In the case of radiologist B, a non-statistically significant reduction is observed of all the performance indexes in the revision of the two view DBT images projection, except for the negative predictive value which remained the same. (Table 5)

In one view DBT the reproducibility among the two radiologists were better: we pass from a Coele coefficient Kappa k = 0.68 in one view, equivalent to a substantial agreement, to a k = 0.58 in two view, corresponding to a moderate concordance. Consequently, the performance indicators of one view DBT are similar between the two radiologists A and B, in terms of avoided and executed recalls. In the two view DBT radiologist B tended to recall more than radiologist A, resulting in a higher percentage of false positives and therefore a better specificity in the case of radiologist A (63% versus 51%); this difference is a limit of statistical significance. In the case of radiologist A the diagnostic indicators improved the reading of the images of DBT in two projections because the specificity increased from 55% to 63%, however, this increase is not statistically significant (p = 0.20).

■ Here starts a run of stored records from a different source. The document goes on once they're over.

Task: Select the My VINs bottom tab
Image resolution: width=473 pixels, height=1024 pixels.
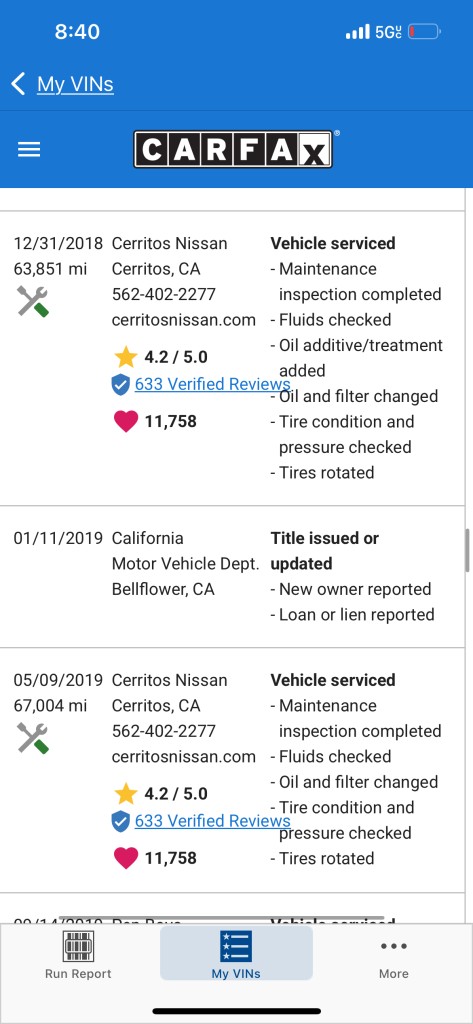Action: click(236, 954)
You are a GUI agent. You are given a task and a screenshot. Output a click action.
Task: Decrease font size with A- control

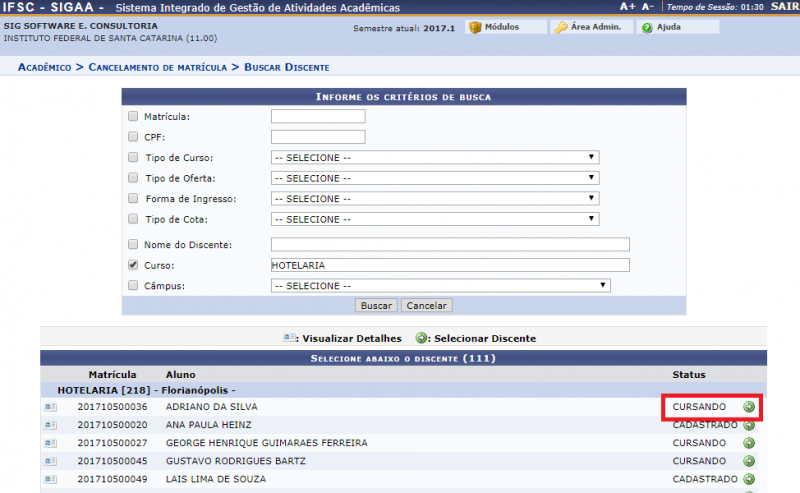click(648, 7)
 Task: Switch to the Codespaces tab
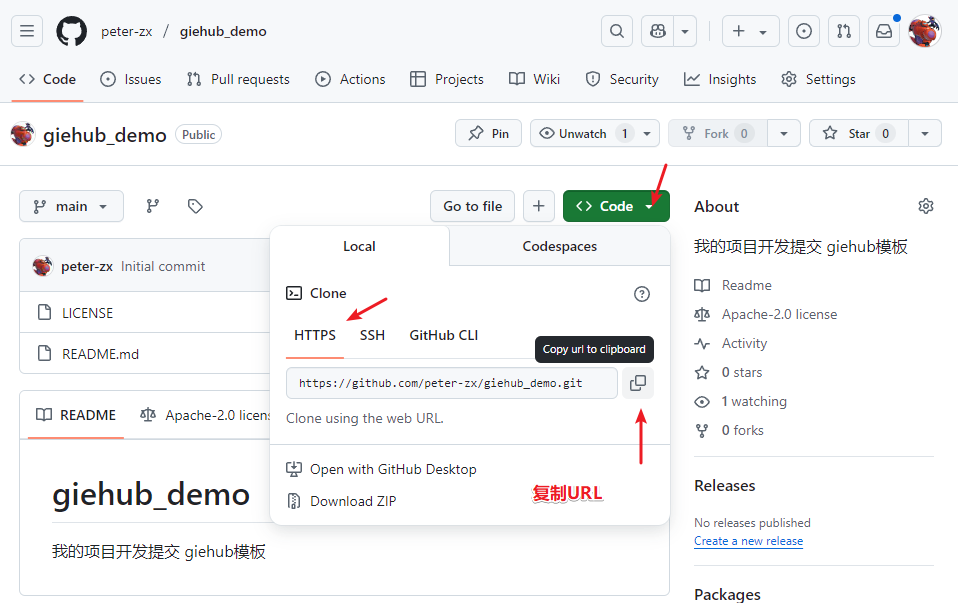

For the analysis of the performance of the DBT based firstly on the type of lesion and secondarily on the breast density, the study took into consideration the evaluation of radiologist A, as a reader with more years of experience, and two-view DBT as a situation with better diagnostics indicators. By evaluating the area under curve (AUC) of ROC curve according to the type of lesion, there is a better performance of DBT in correctly identifying the malignancy or benignity of the lesions when the mammographic pattern is of distortion or asymmetry compared to one opacity framework. (Table 6)
Secondarily the AUC values and the indicators were comparable for the density, so this does not affect on the DBT accuracy in identifying malignant or benign lesions. (Table 7).

The study of ROC curve demonstrated that in one and two view DBT the AUC is larger for radiologist A than B (Figures 1,2); in the case of one view the comparison of both radiologist's AUC showed no statistically significant differences between the two readers in correctly identifying lesions (Figure 3).